Output all of the entries beneath, exactly as written.

Source records Start Marker

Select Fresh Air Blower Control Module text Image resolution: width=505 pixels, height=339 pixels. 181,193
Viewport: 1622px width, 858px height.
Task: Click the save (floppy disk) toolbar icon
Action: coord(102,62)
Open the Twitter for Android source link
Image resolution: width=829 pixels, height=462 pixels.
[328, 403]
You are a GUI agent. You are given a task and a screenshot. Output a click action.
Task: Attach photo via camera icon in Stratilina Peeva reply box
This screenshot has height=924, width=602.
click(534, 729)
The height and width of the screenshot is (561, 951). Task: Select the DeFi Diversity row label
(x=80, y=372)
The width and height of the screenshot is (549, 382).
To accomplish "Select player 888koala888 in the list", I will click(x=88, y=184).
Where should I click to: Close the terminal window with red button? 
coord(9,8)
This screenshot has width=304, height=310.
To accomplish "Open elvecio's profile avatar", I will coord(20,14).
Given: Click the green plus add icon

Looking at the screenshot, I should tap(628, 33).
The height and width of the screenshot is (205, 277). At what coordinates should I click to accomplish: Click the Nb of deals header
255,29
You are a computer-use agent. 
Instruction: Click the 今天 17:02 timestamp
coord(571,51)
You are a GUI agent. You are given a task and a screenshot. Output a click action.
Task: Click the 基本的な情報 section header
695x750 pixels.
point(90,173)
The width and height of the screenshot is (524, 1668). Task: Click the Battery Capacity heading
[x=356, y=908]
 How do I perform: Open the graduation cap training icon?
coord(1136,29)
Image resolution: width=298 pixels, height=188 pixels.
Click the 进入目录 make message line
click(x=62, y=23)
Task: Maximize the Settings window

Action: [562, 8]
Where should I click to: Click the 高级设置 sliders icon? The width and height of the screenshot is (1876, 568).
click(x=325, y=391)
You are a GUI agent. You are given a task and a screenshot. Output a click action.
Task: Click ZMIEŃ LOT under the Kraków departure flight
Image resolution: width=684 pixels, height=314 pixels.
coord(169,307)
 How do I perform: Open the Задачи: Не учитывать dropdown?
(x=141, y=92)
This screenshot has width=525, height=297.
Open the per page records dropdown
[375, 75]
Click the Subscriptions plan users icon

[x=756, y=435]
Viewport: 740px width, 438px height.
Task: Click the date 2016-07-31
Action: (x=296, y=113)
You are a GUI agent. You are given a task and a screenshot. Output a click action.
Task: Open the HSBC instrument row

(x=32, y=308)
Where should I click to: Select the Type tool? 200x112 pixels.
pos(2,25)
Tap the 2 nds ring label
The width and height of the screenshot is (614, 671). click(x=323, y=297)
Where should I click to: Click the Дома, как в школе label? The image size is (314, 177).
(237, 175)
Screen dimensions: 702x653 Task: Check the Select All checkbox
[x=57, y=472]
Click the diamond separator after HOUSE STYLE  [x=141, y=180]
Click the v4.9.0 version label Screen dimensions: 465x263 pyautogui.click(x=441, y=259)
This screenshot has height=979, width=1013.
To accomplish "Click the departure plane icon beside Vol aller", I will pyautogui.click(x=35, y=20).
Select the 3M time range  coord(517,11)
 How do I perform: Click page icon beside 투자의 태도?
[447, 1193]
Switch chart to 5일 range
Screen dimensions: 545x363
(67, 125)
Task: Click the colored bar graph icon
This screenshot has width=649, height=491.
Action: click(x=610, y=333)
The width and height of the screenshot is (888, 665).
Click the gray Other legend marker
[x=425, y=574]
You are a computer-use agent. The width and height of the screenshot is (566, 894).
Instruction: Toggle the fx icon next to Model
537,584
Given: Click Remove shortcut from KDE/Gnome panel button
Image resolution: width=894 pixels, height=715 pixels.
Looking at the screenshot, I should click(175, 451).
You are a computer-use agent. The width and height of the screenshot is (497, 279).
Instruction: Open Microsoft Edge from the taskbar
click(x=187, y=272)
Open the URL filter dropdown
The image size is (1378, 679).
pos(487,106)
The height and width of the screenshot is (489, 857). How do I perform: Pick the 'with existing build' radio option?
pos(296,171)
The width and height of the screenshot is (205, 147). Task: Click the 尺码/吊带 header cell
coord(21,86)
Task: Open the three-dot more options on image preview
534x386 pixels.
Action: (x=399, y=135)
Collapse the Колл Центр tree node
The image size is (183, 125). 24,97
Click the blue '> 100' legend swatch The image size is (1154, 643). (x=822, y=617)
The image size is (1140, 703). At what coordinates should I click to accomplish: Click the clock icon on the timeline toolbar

Source records End Marker

## Result of this task
Select Fresh Air Blower Control Module text Image resolution: width=505 pixels, height=339 pixels. 181,193
Viewport: 1622px width, 858px height.
Task: Click the save (floppy disk) toolbar icon
Action: coord(102,62)
Open the Twitter for Android source link
Image resolution: width=829 pixels, height=462 pixels.
[328, 403]
You are a GUI agent. You are given a task and a screenshot. Output a click action.
Task: Attach photo via camera icon in Stratilina Peeva reply box
This screenshot has height=924, width=602.
click(534, 729)
The height and width of the screenshot is (561, 951). Task: Select the DeFi Diversity row label
(x=80, y=372)
The width and height of the screenshot is (549, 382).
To accomplish "Select player 888koala888 in the list", I will click(x=88, y=184).
Where should I click to: Close the terminal window with red button? 
coord(9,8)
This screenshot has width=304, height=310.
To accomplish "Open elvecio's profile avatar", I will coord(20,14).
Given: Click the green plus add icon

Looking at the screenshot, I should tap(628, 33).
The height and width of the screenshot is (205, 277). At what coordinates should I click to accomplish: Click the Nb of deals header
255,29
You are a computer-use agent. 
Instruction: Click the 今天 17:02 timestamp
coord(571,51)
You are a GUI agent. You are given a task and a screenshot. Output a click action.
Task: Click the 基本的な情報 section header
695x750 pixels.
point(90,173)
The width and height of the screenshot is (524, 1668). Task: Click the Battery Capacity heading
[x=356, y=908]
 How do I perform: Open the graduation cap training icon?
coord(1136,29)
Image resolution: width=298 pixels, height=188 pixels.
Click the 进入目录 make message line
click(x=62, y=23)
Task: Maximize the Settings window

Action: [562, 8]
Where should I click to: Click the 高级设置 sliders icon? The width and height of the screenshot is (1876, 568).
click(x=325, y=391)
You are a GUI agent. You are given a task and a screenshot. Output a click action.
Task: Click ZMIEŃ LOT under the Kraków departure flight
Image resolution: width=684 pixels, height=314 pixels.
coord(169,307)
 How do I perform: Open the Задачи: Не учитывать dropdown?
(x=141, y=92)
This screenshot has width=525, height=297.
Open the per page records dropdown
[375, 75]
Click the Subscriptions plan users icon

[x=756, y=435]
Viewport: 740px width, 438px height.
Task: Click the date 2016-07-31
Action: (x=296, y=113)
You are a GUI agent. You are given a task and a screenshot. Output a click action.
Task: Open the HSBC instrument row

(x=32, y=308)
Where should I click to: Select the Type tool? 200x112 pixels.
pos(2,25)
Tap the 2 nds ring label
The width and height of the screenshot is (614, 671). click(x=323, y=297)
Where should I click to: Click the Дома, как в школе label? The image size is (314, 177).
(237, 175)
Screen dimensions: 702x653 Task: Check the Select All checkbox
[x=57, y=472]
Click the diamond separator after HOUSE STYLE  [x=141, y=180]
Click the v4.9.0 version label Screen dimensions: 465x263 pyautogui.click(x=441, y=259)
This screenshot has height=979, width=1013.
To accomplish "Click the departure plane icon beside Vol aller", I will pyautogui.click(x=35, y=20).
Select the 3M time range  coord(517,11)
 How do I perform: Click page icon beside 투자의 태도?
[447, 1193]
Switch chart to 5일 range
Screen dimensions: 545x363
(67, 125)
Task: Click the colored bar graph icon
This screenshot has width=649, height=491.
Action: click(x=610, y=333)
The width and height of the screenshot is (888, 665).
Click the gray Other legend marker
[x=425, y=574]
You are a computer-use agent. The width and height of the screenshot is (566, 894).
Instruction: Toggle the fx icon next to Model
537,584
Given: Click Remove shortcut from KDE/Gnome panel button
Image resolution: width=894 pixels, height=715 pixels.
Looking at the screenshot, I should click(175, 451).
You are a computer-use agent. The width and height of the screenshot is (497, 279).
Instruction: Open Microsoft Edge from the taskbar
click(x=187, y=272)
Open the URL filter dropdown
The image size is (1378, 679).
pos(487,106)
The height and width of the screenshot is (489, 857). How do I perform: Pick the 'with existing build' radio option?
pos(296,171)
The width and height of the screenshot is (205, 147). Task: Click the 尺码/吊带 header cell
coord(21,86)
Task: Open the three-dot more options on image preview
534x386 pixels.
Action: (x=399, y=135)
Collapse the Колл Центр tree node
The image size is (183, 125). 24,97
Click the blue '> 100' legend swatch The image size is (1154, 643). (x=822, y=617)
The image size is (1140, 703). At what coordinates should I click to accomplish: Click the clock icon on the timeline toolbar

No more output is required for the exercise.